Why I ...

八月 26, 2005

How do you bag a Nobel laureate? Manchester University would - presumably - like to know. The newly merged higher education behemoth has set itself a target of having five Nobel prizewinners on its staff by 2015, and three of them by December 2007. That's 28 months away, and the clock is ticking.

The university set itself the goal about a year ago, and says it is actively seeking to make an appointment. But so far, not so good. The place remains laureateless.

Perhaps one Man U could help another. As Rooney, Ronaldo and van Nistelrooy might testify, Manchester United Football Club is pretty effective at getting its man. What about drafting in Sir Alex Ferguson, the manager at Old Trafford, as an adviser?

No doubt the familiar gum-chewing purple-with-ref-rage face of Sir Alex would soon be seen in conference suites at swish hotels, wining and dining the best boffins and hammering out deals with shady middlemen.

But there is a serious point to be made. Who will Manchester go for? There are plenty of laureates out there, although many are getting on a bit. To meet the 2015 target, Manchester will ideally be looking for laureates in their 50s, or even 40s.

If Manchester wants a British laureate, how about Sir Peter Mansfield at Nottingham University? But Mansfield, who won the medicine/physiology prize two yearsago for his discoveries relating to magnetic resonance imaging, is in his early 70s and may not want a new career in Lancashire.

Clive Granger, a prizewinning economist in 2003 who also worked at Nottingham, might be worth a try. But he too is in his early 70s, thoroughly settled in the US and unlikely to move back here.

Or they could go for another 2003 laureate, the British-born physicist Sir Anthony Leggett. But they would have to lure him back from the University of Illinois, where he's been based since 1983. Similarly, the fullerene discoverer Sir Harry Kroto, like Sir Anthony formerly at Sussex University, would have to be brain-gained back from the US.

Perhaps Sir John Sulston, aged 63, an architect of the Human Genome Project, could be tempted out of retirement. Sir John, along with former Medical Research Council colleagues Sydney Brenner (a long-time geneticist at the MRC's Cambridge Laboratory of Molecular Biology and now based at the Salk Institute in California), and the American Robert Horvitz, won the medicine/physiology prize in 2002 for their work on gene sequencing.

Or Tim Hunt and Sir Paul Nurse, 2001 laureates for their work on cell division, could be poached from, respectively, Cancer Research UK and the Rockefeller University in New York.

Laureates who will prove hard to find are homegrown scientists who have done their prizewinning work at a UK university. In the past 25 years there have been nine Nobel science winners from UK research institutes - such as the MRC lab - but only four from UK universities (Sir Harry, Sir Peter, Sir Anthony and Sir James Black of King's College London).

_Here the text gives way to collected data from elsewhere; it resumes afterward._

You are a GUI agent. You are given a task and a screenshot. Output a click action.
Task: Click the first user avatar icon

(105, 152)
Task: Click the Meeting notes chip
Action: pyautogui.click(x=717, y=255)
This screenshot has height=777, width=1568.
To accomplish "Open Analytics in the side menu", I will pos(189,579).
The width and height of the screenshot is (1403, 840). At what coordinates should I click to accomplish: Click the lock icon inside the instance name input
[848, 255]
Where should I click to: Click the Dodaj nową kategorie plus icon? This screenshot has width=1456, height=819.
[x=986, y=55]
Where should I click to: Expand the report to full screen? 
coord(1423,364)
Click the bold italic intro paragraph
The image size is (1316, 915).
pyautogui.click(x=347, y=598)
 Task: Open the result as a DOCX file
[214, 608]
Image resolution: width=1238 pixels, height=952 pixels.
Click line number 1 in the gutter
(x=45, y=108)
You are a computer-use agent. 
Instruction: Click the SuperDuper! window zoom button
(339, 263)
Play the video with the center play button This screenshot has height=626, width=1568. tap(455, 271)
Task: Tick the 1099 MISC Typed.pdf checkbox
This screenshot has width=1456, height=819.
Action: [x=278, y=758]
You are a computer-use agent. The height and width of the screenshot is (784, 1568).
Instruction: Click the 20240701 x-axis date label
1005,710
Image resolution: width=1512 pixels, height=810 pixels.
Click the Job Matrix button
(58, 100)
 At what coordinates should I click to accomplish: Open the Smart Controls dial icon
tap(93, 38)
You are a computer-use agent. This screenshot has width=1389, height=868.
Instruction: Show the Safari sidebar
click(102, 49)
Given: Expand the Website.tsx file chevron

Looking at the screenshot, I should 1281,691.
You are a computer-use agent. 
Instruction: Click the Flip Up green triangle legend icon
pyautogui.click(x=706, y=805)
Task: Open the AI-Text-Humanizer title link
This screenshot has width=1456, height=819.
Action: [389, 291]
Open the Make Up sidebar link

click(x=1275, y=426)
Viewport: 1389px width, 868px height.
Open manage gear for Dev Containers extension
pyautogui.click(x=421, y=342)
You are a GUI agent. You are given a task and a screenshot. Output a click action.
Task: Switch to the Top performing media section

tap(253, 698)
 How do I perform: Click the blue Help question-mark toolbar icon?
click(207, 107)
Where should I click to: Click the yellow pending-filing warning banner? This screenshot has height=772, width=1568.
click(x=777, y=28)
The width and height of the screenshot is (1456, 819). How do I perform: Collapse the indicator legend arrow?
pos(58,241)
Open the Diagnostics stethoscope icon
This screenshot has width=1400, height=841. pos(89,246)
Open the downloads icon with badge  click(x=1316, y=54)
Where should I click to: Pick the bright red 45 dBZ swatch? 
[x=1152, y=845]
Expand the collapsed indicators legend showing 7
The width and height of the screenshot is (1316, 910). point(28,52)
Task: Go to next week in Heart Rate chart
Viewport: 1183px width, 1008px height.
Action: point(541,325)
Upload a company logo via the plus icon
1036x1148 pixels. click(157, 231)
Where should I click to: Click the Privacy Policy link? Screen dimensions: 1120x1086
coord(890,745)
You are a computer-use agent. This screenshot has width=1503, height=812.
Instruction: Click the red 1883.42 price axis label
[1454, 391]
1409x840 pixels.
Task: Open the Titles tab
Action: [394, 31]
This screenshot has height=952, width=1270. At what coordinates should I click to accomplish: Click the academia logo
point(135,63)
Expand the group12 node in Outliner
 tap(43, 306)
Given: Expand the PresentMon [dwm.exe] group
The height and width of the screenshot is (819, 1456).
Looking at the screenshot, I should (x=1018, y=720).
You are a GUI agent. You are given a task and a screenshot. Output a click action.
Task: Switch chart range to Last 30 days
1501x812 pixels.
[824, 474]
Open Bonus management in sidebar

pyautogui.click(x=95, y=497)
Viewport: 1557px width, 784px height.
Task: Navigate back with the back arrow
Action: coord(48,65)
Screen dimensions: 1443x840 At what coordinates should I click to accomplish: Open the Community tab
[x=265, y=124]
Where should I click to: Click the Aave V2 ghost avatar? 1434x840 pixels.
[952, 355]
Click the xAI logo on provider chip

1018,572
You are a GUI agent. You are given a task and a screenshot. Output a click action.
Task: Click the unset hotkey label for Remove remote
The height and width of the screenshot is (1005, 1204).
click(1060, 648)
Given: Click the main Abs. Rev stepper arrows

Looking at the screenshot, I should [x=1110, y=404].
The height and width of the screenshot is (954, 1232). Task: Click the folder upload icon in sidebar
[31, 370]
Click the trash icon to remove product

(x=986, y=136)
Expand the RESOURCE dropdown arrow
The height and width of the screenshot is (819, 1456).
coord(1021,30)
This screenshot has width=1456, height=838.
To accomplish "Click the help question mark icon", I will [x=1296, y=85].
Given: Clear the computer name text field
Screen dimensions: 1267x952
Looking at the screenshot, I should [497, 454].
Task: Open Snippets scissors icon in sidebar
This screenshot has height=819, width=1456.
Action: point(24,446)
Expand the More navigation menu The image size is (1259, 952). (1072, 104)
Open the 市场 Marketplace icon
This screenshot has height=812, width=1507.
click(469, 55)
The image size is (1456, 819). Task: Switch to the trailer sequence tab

This dearth is largely due to the brain drain of leading academics, the lack of funding for costly contemporary science and the pressure in UK universities to produce "safe" research that will bring in top ratings in the research assessment exercise but may not have the ground-breaking quality to win prizes.

One thing is clear. Manchester's headhunters are likely to be spending a lot of their time scouring the US to hit their laureate target. Anyone got Sir Alex's phone number?